== Segment start ==
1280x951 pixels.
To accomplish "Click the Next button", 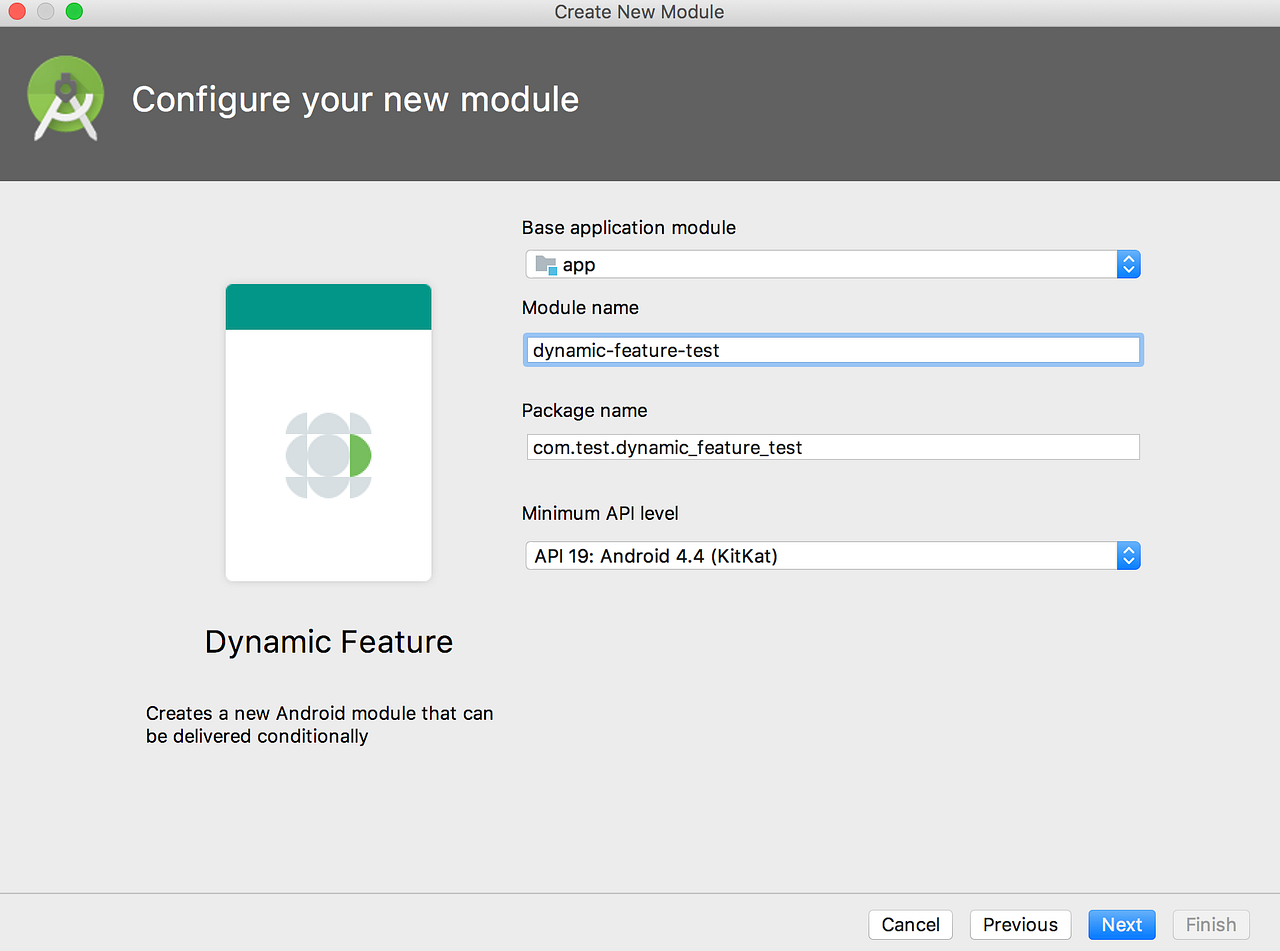I will click(1121, 924).
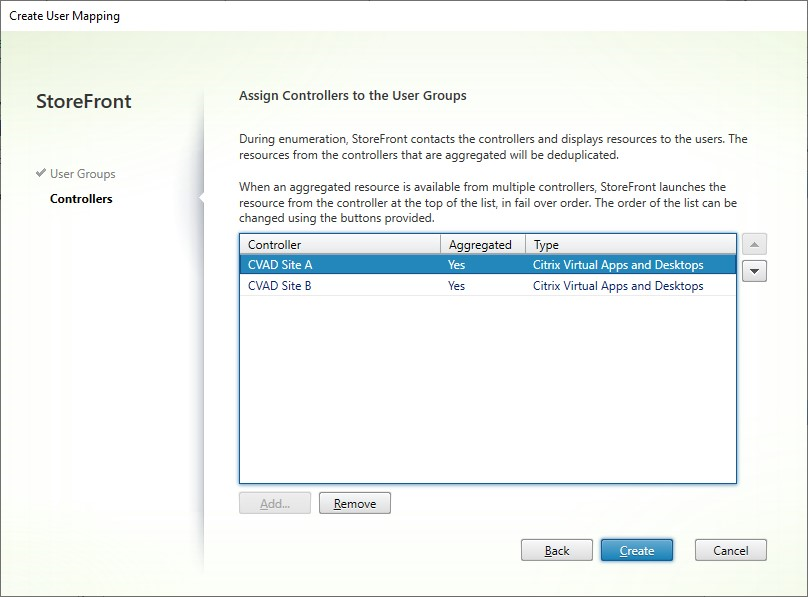Screen dimensions: 808x597
Task: Click the Create User Mapping title bar
Action: (65, 15)
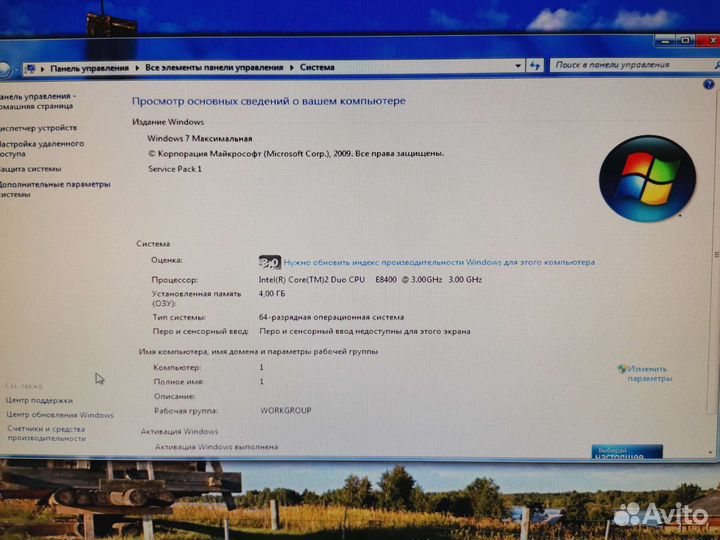This screenshot has width=720, height=540.
Task: Click the back navigation arrow button
Action: [4, 69]
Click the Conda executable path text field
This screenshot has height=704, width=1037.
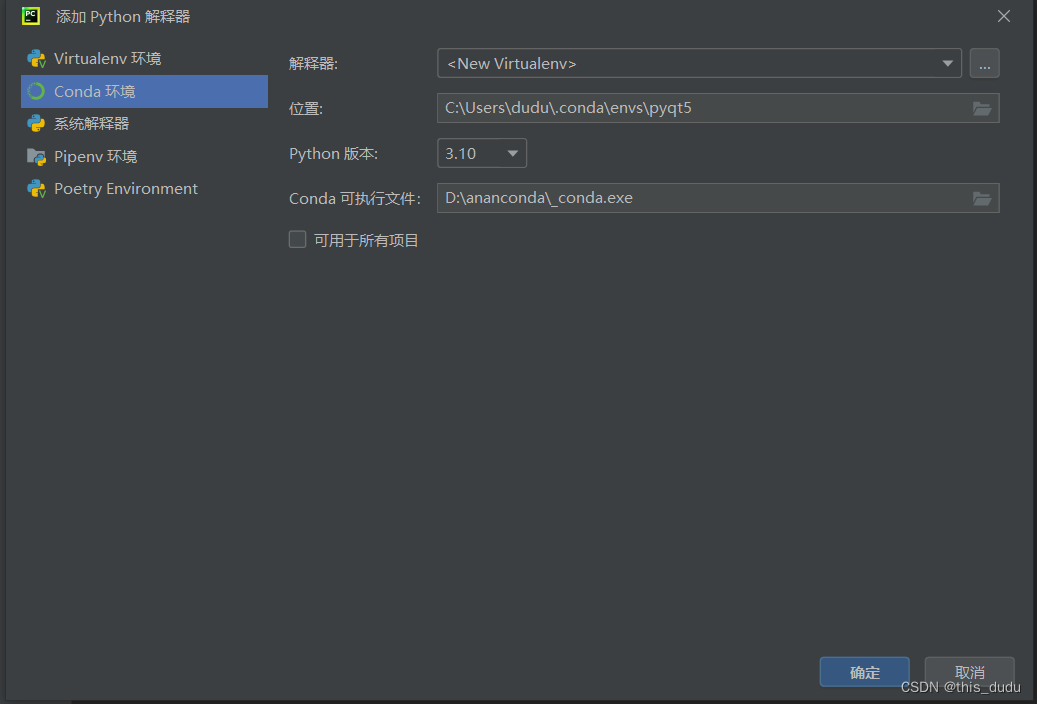coord(700,198)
== Segment end ==
__What you should do__. Restate word for word the lines from the one containing "Click the Conda executable path text field" through the end of the material above, both included, and nothing besides; drop the pictures.

__Task response__.
Click the Conda executable path text field
This screenshot has height=704, width=1037.
coord(700,198)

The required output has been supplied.